TASKS FOR THIS EXERCISE —
1. The article below on French Socialist economics names several episodes as part of the French Socialists' radical tradition. List each of them.
2. Extend the article on French Socialism and Arnaud Montebourg that appears below, picking up right after its final sentence.

EXCERPT —
════
French Socialist Arnaud Montebourg with his partner (and journalist…) Audrey Pulvar.
“French Socialist economics” may seem like a contradiction in terms. But even the more radical in the Socialist Party are promoting a very concrete mix of Krugmanite Keynesianism and realist mercantilism that practically addresses people’s concerns about recession, offshoring, the banksters and cuts to public services. Whether or not one agrees with it, it deserves to be taken seriously.
Here is a translation of an in-depth interview on these themes with Arnaud Montebourg, the Socialists’ “most successful radical,” proponent of “deglobalization” and now a minister in François Hollande’s government.
French Socialism is now something that has to be understood and dealt with because, if nothing else, a self-styled Socialist now works in the Élysée and France, along with Germany, co-leads the flawed currency union whose contradictions could well drag the entire global economy into crisis.
But, “French Socialism,” the very words conjure up, especially in English, images of economic impracticality and incompetence. Indeed, “Socialism” has been abandoned by the mainstream in the United Kingdom and is a swear-word in the United States (see the recent uncomfortable spectacle of liberal arch-pundit Jon Stewart explaining away his profession of being a “socialist” to current Fox News chief Roger Ailes in 2000…).
Much of this is exaggerated and misplaced. In French the word “Socialist” in most contexts has the same neutral connotation as any party label, e.g., “Democrat.” French Socialists certainly have a radical and often noble tradition with the Paris Commune of 1871, Jean Jaurès’ opposition to the Great War in 1914, Léon Blum’s 1936 Popular Front, and François Mitterrand’s failed 1981 economic experiment. But since at least 1983 the French Socialists have been a perfectly normal party of government, trading places with the conservatives every few years, with no particular hint of radicalism. Indeed, after declaring “war on the world of finance” as his “greatest enemy,” then-candidate François Hollande was roundly mocked for going on to tell the Financial Times that “I’m not dangerous”. He cited the Socialist’s previous bout in government under Lionel Jospin, which had engaged in significant privatization.
Hollande’s government is definitely, far and away, towards the moderate end of the spectrum. However there is also a radical edge to the Socialist Party.

Jean Jaurès, then-preparing a general and international strike against World War I, being assassinated by 29-year old virgin Raoul Villain.
In particular, there is Arnaud Montebourg. He is of interest for many reasons. For one because he finished third in the Socialist primaries last year, achieving this from a position of relative obscurity, while finalists François Hollande and Martine Aubry were aided by pre-existing fame and big party machines. Montebourg succeeded thanks to more radical rhetoric including a bestselling pamphlet entitled Vote for Deglobalization! French, Socialist, against globalization? All the alarm bells of the Anglosphere’s commentariat are ringing.
════
DATASET —
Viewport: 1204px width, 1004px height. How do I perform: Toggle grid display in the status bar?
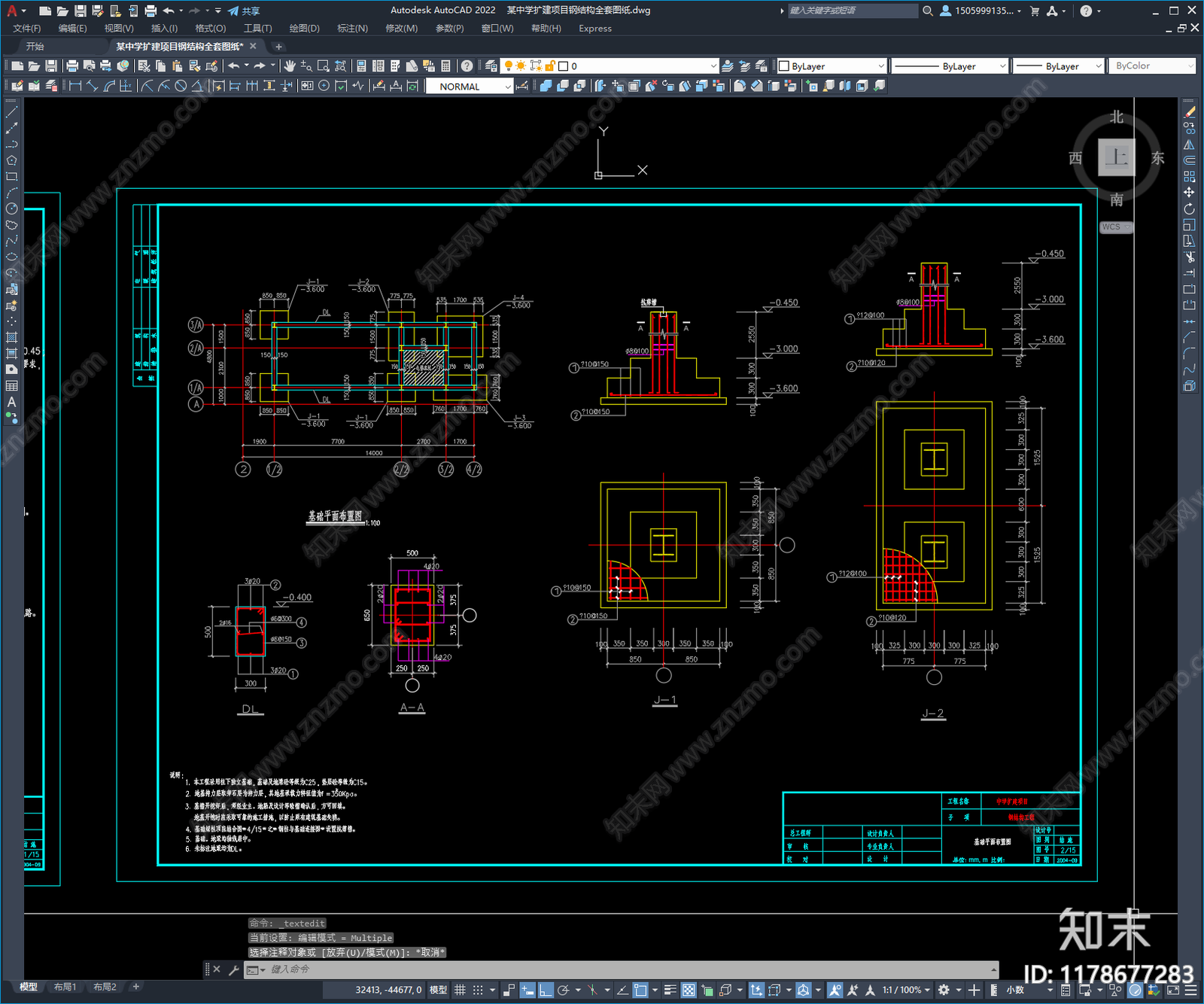[x=460, y=990]
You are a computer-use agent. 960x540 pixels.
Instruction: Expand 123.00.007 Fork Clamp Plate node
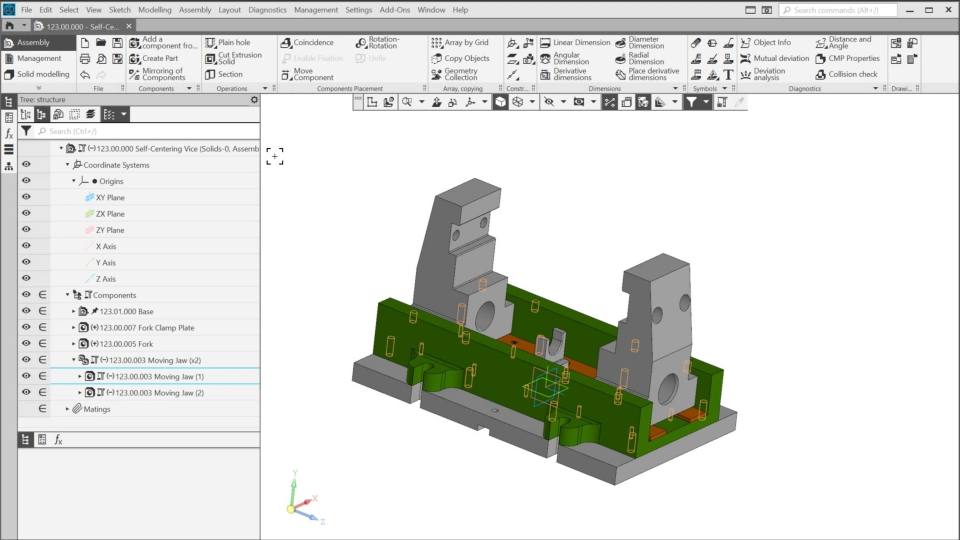[74, 328]
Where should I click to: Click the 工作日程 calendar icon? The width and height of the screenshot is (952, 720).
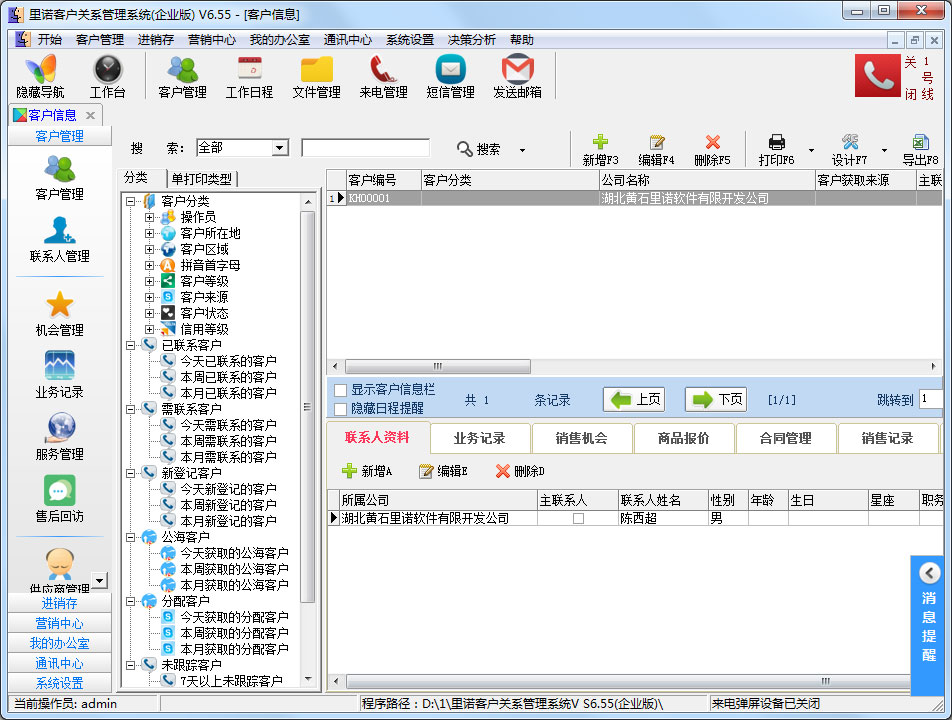click(x=249, y=70)
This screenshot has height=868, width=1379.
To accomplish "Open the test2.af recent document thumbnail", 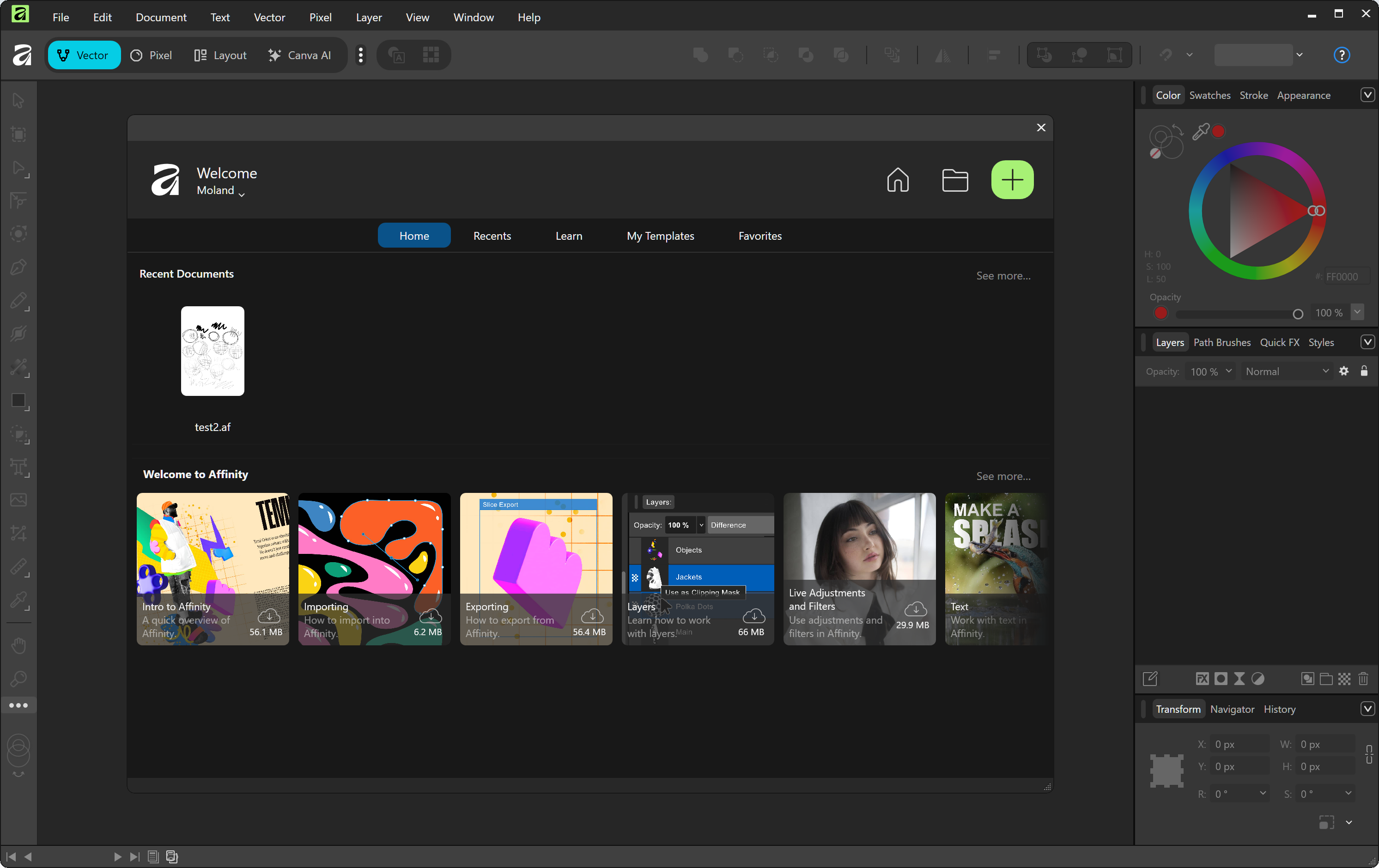I will [x=213, y=351].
════
PER-TASK ANSWERS —
1.
- The Paris Commune of 1871
- Jean Jaurès' opposition to the Great War in 1914
- Léon Blum's 1936 Popular Front
- François Mitterrand's failed 1981 economic experiment

2.
Montebourg also turned heads for accusing Angela Merkel of having a “politique à la Bismarck” (e.g. unilateral and nationalist) for which he was in turn accused of being anti-German. Though the words may have been risqué, he was then one of the first pols to reach what is now the consensus position: that German denial and brinkmanship are the principle reason for the continuing euro crisis today. (For example, in this the French Socialist and the Anglo-liberal publication of choice are actually in agreement. The Economist recently wrote in a flagship piece: “German brinkmanship is corroding the belief that the euro has a future, which raises the cost of a rescue and hastens the very collapse she says she wants to avoid.”)
More recently, Montebourg came to my attention for a debate with a journalist from the center-right newspaper Frankfurter Allgemeine Zeitung (video, French). The most stunning thing was to hear him say what has long been verboten in European circles in discussing the roots of the eurozone crisis and was very ably using many of the same arguments as Paul Krugman (sometimes explicitly citing him).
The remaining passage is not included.